Yeni Dünya Düzeni-New World Order” kavramını ilk kez baba Bush’tan duydu bütün dünya. Tarih 28 Şubat 1990’dı. Berlin Duvarı yıkılmış Sovyetler Birliği dağılmış, soğuk savaş sona ermişti. İki kutuplu dünyanın soğuk savaşında kazanan kapitalizm ve en güçlü temsilcisi Amerika Birleşik Devletleri olmuştu.

Beyaz Saray’daki konuşmasına Victor Hugo’nun meşhur sözünü alıntılayarak başlayan dönemin ABD Başkanı George Bush, “Bir fikrin zamanı gelmişse onun karşısında hiçbir ordu, hiçbir tank duramaz, demokrasi fikrinin karşısında Doğu Avrupa’nın diktatörlükleri birer birer yıkılıyor. Yeni bir dünya düzeni kuruluyor” demişti.

Baba Bush aynı ifadeyi yaklaşık 7 ay sonra Amerikan Kongresi’nde bu kez, Kuveyt’i işgal eden Irak Devlet Başkanı Saddam Hüseyin için kullanacak ve Yeni Dünya Düzeni’ne direnen diktatörleri tarih sahnesinden sileceklerini söyleyecekti.

Uzun yıllardır dillendirilmeyen “Yeni Dünya Düzeni” inşa etme çabası şimdi bir kez daha gündemde.

Zira Donald Trump Elon Musk ikilisi, hedefledikleri yeni dünya düzeninde uluslararası politika ve küresel ekonomide köklü değişimleri hedefliyor. İkili, daha göreve gelmeden bunların işaretlerini vermeye başladı bile.

Ancak bu kez hedefte, ne demirperde ülkeleri ne de Saddam ya da Kaddafi gibi Amerikan çıkarlarına meydan okuyan ülkelerin liderleri var.
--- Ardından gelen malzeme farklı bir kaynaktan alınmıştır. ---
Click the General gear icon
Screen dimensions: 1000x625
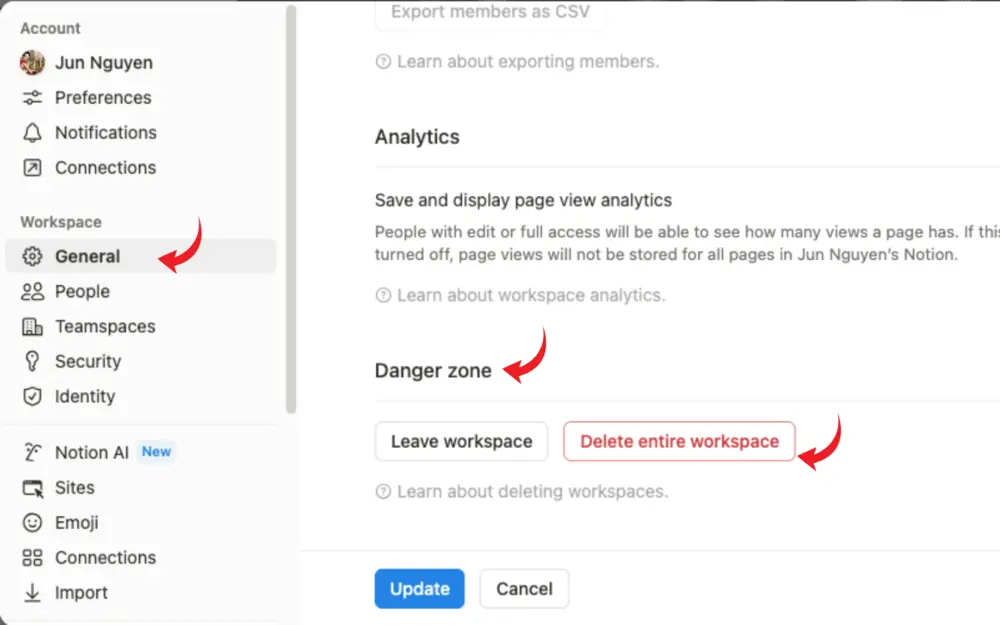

Bu kez çatışma, plütokrasinin ve neo-liberalizmin temsilcileri  arasında.

MUSK’IN SOROS ÖFKESİ

Ne halkın ne de senatonun onayını almadığı halde yakında ABD’de bakanlık koltuğuna oturacak olan dünyanın en zengin iş insanı Elon Musk geçtiğimiz günlerde, kendisi gibi dolar milyarderi olan ve ülkelerin siyasetine yön veren 95 yaşındaki Amerikalı milyarder iş insanı George Soros’u hedef aldı.

Teknoloji milyarderi Musk, sahibi olduğu sosyal medya platformu X’ten yaptığı paylaşımda, on yıllardır dünya genelinde hayırsever bir iş insanı olarak anılan Soros’un aslında tam bir insanlık düşmanı olduğunu söyledi.

Musk’ın bu paylaşımı, ABD Başkanı Joe Biden’ın giderayak Soros’a ülkenin en büyük onur ödülü olan Devlet Özgürlük Nişanı’nı verdiği sırada yapması ise son derece manidardı.

Musk paylaşımında “Konu hisse senedi spekülatörlüğü, finans yaratma ve bunları kullanarak bir siyaset oluşturma ise bana göre Soros kesinlikle bir dahi. Ancak keşke insanlık düşmanı  bir dahi değil de insanlığı seven ve gücünü insanların yararına kullanan bir dahi olsaydı” dedi.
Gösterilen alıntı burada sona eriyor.